Metadata-Version: 2.1
Name: explore-cli
Version: 0.2.2
Summary: Interactively explore a codebase with an LLM
Author: Jeremy Dormitzer
Author-email: jeremy.dormitzer@gmail.com
Requires-Python: >=3.12,<4.0
Classifier: Programming Language :: Python :: 3
Classifier: Programming Language :: Python :: 3.12
Requires-Dist: chromadb (>=0.5.5,<0.6.0)
Requires-Dist: gnureadline (>=8.2.10,<9.0.0)
Requires-Dist: keybert (>=0.8.5,<0.9.0)
Requires-Dist: openai (>=1.40.6,<2.0.0)
Requires-Dist: pathspec (>=0.12.1,<0.13.0)
Requires-Dist: sentence-transformers (>=3.0.1,<4.0.0)
Requires-Dist: tqdm (>=4.66.5,<5.0.0)
Description-Content-Type: text/markdown

# explore
> Interactively explore a codebase with an LLM

[![PyPI - Version](https://img.shields.io/pypi/v/explore-cli?pypiBaseUrl=https%3A%2F%2Fpypi.org)](https://pypi.org/project/explore-cli/)

`explore` is a script to interactively explore a codebase by chatting with an LLM. It uses [retrieval-augmented generation](https://research.ibm.com/blog/retrieval-augmented-generation-RAG) via [`chromadb`](https://docs.trychroma.com/) to provide the LLM with relevant source code from the codebase.

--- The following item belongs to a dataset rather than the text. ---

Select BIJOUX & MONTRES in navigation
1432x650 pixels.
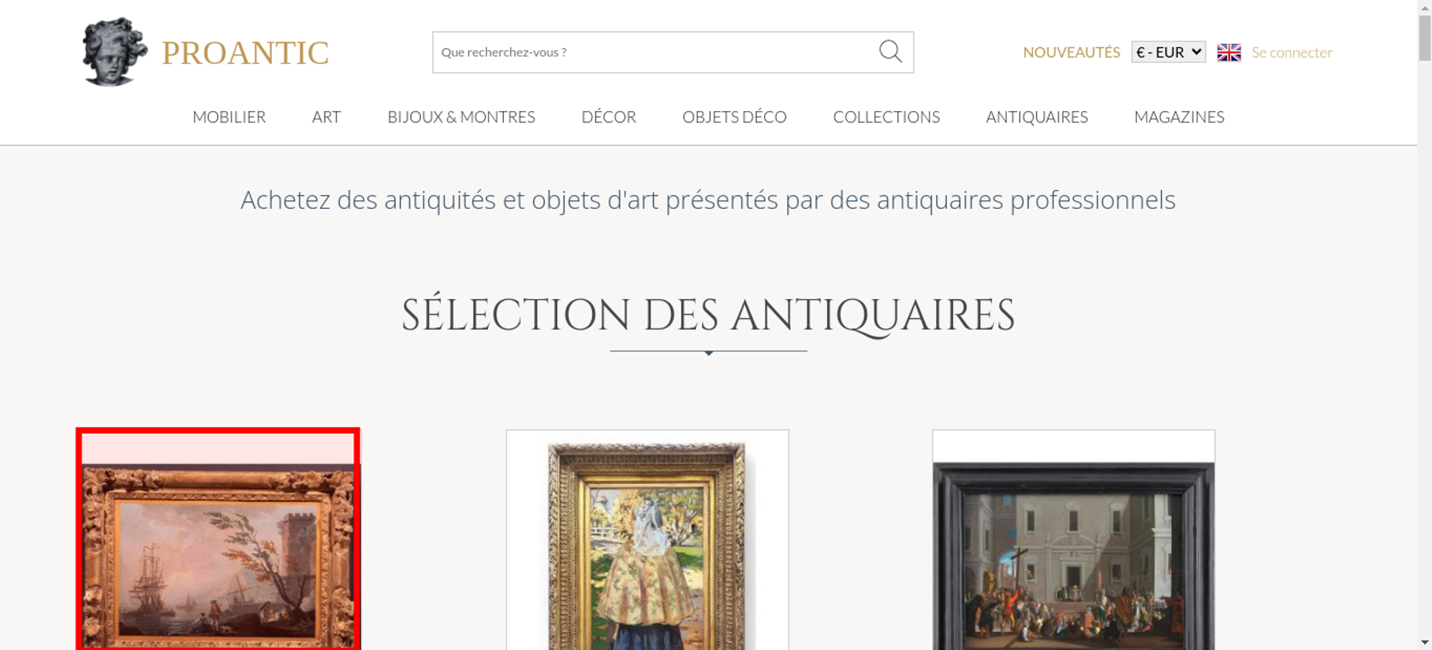461,117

`explore` uses OpenAI models by default, so you'll need an [OpenAI API key](https://openai.com/index/openai-api/).

## Installation
`explore` is available [on PyPI](https://pypi.org/project/explore-cli/). I recommend installing it with [`pipx`](https://github.com/pypa/pipx):

``` sh
pipx install explore-cli
export OPENAI_API_KEY=<your OpenAI API key>
explore <directory>
```

Alternatively, you can clone this repository and run the script with [`poetry`](https://python-poetry.org/):

``` sh
poetry install
poetry build
export OPENAI_API_KEY=<your OpenAI API key>
poetry run explore <directory>
```

## Usage

``` sh
usage: explore [-h] [--skip-index] [--no-ignore] [--documents-only] [--question QUESTION] [--no-progress-bar]
               [--index-only]
               directory

Interactively explore a codebase with an LLM.

positional arguments:
  directory            The directory to index and explore.

options:
  -h, --help           show this help message and exit
  --skip-index         skip indexing the directory (warning: if the directory hasn't been indexed at least once, it
                       will be indexed anyway)
  --no-ignore          Disable respecting .gitignore files
  --documents-only     Only print documents, then exit. --question must be provided
  --question QUESTION  Initial question to ask (will prompt if not provided)
  --no-progress-bar    Disable progress bar
  --index-only         Only index the directory
```

## Configuration
There are a couple of environment variables you can set to configure `explore`:
| Name  | Description  |
|---|---|
| `OPENAI_API_KEY` | Required. Your API key for the OpenAI API |
| `OPENAI_BASE_URL`  | The base URL used for OpenAI API requests. You can set this to use any OpenAI-compatible APIs (e.g. [Ollama](https://ollama.com/blog/openai-compatibility) to run models locally). Default: `https://api.openai.com/v1` |
| `OPENAI_MODEL`  |  Which model to tell the OpenAI API to use. The default is `gpt-4o-mini`, which strikes a good balance between coherence and price. You can get better results if you set this to `gpt-4o`, but bear in mind `explore` can generate extremely long prompts so that could get expensive quickly |


## How it works
1. The directory is indexed into a local Chroma store. Only files that have been modified since the last time they were indexed get re-indexed, so this step will be quite slow on the first execution but pretty quick after that.
2. Documents relevant to the query are collected in three ways:
   1. The question is embedded as a vector and used to search for the nearest matches in the Chroma DB
   2. The entire conversation so far is embedded as a vectore and used to search for more matches in Chroma
   3. Search keywords are extracted from the question and used to find exact matching text in the indexed documents
   
   By default, `explore` will fetch 4 documents using the first approach, 3 using the second and 2 using the third.
3. The documents are all concatenated and prepended to the ongoing conversation, then the latest question is appended. The whole thing is sent to the LLM, which returns an answer to the question based on the provided documents.